## Task inputs
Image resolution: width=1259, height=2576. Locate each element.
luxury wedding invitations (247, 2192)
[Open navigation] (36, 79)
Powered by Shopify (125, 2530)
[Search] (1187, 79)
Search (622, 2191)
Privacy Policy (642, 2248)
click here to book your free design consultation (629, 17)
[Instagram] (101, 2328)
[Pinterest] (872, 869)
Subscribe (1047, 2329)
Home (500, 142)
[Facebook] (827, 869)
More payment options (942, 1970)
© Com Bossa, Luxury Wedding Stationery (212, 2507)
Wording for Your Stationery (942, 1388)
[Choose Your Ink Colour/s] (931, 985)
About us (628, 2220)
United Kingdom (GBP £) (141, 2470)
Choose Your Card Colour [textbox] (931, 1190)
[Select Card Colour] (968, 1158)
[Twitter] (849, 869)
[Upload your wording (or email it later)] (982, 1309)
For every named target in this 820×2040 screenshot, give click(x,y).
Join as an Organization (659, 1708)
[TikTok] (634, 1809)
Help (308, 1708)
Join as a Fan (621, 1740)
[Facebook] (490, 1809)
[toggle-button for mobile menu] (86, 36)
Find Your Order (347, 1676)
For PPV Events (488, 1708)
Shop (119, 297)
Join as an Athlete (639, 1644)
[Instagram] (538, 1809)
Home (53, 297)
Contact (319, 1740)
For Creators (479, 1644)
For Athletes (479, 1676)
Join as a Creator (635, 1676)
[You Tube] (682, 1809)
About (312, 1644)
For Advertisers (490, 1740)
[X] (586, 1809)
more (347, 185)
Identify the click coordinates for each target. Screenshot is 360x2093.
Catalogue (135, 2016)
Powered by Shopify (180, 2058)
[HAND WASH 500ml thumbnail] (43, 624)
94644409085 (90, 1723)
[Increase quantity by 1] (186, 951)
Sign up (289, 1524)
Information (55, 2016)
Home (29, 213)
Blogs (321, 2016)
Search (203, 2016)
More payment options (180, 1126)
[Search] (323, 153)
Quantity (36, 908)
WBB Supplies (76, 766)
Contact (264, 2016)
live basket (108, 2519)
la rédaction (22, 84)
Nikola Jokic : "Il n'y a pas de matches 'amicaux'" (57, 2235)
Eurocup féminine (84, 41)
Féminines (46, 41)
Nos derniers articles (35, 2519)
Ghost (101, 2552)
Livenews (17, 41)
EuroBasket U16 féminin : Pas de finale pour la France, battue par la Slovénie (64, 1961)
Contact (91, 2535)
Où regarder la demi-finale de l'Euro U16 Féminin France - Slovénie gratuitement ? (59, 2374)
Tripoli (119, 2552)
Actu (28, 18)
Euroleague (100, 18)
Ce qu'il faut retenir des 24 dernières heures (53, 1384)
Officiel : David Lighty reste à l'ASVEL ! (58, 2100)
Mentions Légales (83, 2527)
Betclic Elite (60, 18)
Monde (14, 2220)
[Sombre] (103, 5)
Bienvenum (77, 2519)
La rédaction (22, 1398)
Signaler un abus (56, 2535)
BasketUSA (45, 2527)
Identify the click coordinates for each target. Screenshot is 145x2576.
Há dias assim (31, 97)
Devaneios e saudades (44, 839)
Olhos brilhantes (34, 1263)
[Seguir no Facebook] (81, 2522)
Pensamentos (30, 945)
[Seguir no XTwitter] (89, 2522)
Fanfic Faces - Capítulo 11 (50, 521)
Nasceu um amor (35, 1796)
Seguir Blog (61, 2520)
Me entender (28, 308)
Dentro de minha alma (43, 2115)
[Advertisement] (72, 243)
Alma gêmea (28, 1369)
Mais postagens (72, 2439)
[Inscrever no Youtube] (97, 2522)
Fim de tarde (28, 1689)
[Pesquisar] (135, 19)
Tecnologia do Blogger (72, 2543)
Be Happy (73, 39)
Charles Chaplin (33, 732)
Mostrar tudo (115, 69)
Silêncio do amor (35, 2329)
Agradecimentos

## Task to complete
Please print exactly the lines from the one containing "Charles Chaplin (33, 732)" through the last line of the records, both included, and nothing else.

## Solved exercise
Charles Chaplin (33, 732)
Mostrar tudo (115, 69)
Silêncio do amor (35, 2329)
Agradecimentos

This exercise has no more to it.